### Extract
>>>

In Brachypodium, Bd-Clo1 and two copies of Clo2 (Bd-Clo2-A, and Bd-Clo2-B) ([13]; Bradi5g15410, Bradi5g15417, and Bradi5g15427) are identified as tandem duplications. In addition, Bd-Clo3-A (Bradi1g70390) and Bd-Clo4 (Bradi1g70400) are also adjacent to each other. However Clo3-A and Clo3-B which share high sequence similarity and are both on chromosome 1, are not closely linked. Brachypodium provides evidence for both recent and old tandem duplications for caleosins as well as relatively recent non-tandem duplications. Arabidopsis’ caleosin genes are largely clustered together in the phylogenetic tree suggesting that gene duplication events occurred independently in the monocotyledonous and dicotyledonous branches of the tree.

<<<

### Problems and tasks
[a] In the passage on caleosin genes, which chromosome carries both Clo3-A and Clo3-B?
[b] Write the next few sentences of the passage on caleosin genes, picking up after its final sentence.

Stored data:
>>>

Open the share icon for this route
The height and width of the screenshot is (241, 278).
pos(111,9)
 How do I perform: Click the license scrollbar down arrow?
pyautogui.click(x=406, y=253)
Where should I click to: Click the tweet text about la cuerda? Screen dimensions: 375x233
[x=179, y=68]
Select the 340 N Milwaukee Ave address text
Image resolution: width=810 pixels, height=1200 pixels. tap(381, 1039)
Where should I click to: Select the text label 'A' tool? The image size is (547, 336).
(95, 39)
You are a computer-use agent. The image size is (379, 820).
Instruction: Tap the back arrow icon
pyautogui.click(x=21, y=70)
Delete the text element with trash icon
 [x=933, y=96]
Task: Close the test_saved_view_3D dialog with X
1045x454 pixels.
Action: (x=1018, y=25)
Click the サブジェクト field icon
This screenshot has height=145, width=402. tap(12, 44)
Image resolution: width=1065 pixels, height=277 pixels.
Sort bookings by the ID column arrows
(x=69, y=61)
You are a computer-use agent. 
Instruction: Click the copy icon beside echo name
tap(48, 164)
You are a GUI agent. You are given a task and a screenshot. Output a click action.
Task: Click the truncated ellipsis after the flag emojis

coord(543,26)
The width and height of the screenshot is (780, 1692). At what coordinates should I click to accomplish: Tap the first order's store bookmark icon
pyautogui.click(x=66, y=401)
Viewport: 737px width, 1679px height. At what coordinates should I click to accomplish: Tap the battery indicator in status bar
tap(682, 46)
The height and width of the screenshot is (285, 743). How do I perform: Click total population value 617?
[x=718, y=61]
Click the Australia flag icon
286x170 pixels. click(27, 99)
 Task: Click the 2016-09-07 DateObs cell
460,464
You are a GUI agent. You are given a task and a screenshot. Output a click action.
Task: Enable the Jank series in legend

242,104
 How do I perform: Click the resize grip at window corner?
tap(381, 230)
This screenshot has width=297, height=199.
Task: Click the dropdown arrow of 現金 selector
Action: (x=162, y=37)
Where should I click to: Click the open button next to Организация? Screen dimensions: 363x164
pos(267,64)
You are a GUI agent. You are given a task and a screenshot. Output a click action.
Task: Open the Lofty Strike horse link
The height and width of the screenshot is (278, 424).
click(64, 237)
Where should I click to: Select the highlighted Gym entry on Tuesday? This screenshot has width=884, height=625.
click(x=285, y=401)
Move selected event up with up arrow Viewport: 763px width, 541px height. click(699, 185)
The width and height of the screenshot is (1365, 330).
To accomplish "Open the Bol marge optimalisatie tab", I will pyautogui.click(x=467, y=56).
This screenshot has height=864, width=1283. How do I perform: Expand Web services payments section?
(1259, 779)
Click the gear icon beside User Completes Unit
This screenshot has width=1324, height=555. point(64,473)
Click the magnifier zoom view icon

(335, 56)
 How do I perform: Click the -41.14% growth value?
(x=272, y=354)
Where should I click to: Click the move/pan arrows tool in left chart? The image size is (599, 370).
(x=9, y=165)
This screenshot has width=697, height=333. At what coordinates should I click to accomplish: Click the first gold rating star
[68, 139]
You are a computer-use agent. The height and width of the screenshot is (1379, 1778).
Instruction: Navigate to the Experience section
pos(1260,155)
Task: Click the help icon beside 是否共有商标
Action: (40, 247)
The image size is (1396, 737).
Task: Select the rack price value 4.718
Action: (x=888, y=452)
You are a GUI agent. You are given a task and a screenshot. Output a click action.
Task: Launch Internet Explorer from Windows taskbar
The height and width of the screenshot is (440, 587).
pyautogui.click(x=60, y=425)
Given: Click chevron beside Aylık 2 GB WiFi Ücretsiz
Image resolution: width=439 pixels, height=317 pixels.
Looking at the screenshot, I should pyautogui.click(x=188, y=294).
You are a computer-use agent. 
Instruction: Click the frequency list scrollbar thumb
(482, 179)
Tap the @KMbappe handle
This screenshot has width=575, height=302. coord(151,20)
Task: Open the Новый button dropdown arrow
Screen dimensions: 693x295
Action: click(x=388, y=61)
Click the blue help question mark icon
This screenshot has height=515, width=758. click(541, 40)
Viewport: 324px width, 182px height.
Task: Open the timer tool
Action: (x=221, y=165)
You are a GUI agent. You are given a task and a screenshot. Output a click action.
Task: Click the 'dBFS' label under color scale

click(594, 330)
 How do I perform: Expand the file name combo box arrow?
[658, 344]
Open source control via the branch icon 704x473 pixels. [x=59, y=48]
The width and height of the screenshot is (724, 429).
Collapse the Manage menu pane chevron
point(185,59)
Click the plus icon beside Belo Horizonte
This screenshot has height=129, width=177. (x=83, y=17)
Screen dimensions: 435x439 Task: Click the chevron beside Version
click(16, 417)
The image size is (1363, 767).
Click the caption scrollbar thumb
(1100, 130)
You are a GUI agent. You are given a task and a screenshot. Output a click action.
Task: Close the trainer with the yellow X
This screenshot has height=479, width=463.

<<<

### Answers by item
[a] Chromosome 1.

[b]
Variation of caleosin gene expression in plant tissues

The diverse expression profile of the caleosin genes in rye and triticale tissues, as well as in wheat and barley tissues, suggests that these calcium binding proteins likely play a broad role during plant development. Whereas some caleosins exhibited more restricted, tissue-specific patterns of expression, such as Clo6 and Clo10, others such as Clo7, were detected in almost all rye and triticale tissues sampled. It is therefore conceivable that some caleosins may have a more general, ‘housekeeping’ role in most plant tissues and cell types, whereas other caleosins may have tissue- and cell-type specific roles in signaling and regulation during plant development. Evidence that Clo3 in wheat acts as a GAP for the α-subunit of the heterotrimeric G protein [1], raises the possibility that members of the gene family may play key roles in signaling. The expression of other calcium-binding proteins in plants that function in all cell types or that have more restricted, tissue-specific functions, have been previously reported. For example, calmodulin, the predominant Ca2+ sensor, plays a critical role in decoding Ca2+ signatures into proper cellular responses in numerous tissue types and cellular compartments in eukaryotes [41]. Six members of the calmodulin-like protein gene family are expressed in a developmentally controlled pattern during nodulation in the roots of Medicago truncatula[42], and a kinesin-like calmodulin-binding protein, was found to be selectively expressed in the flowers, roots, and leaves of Arabidopsis [43].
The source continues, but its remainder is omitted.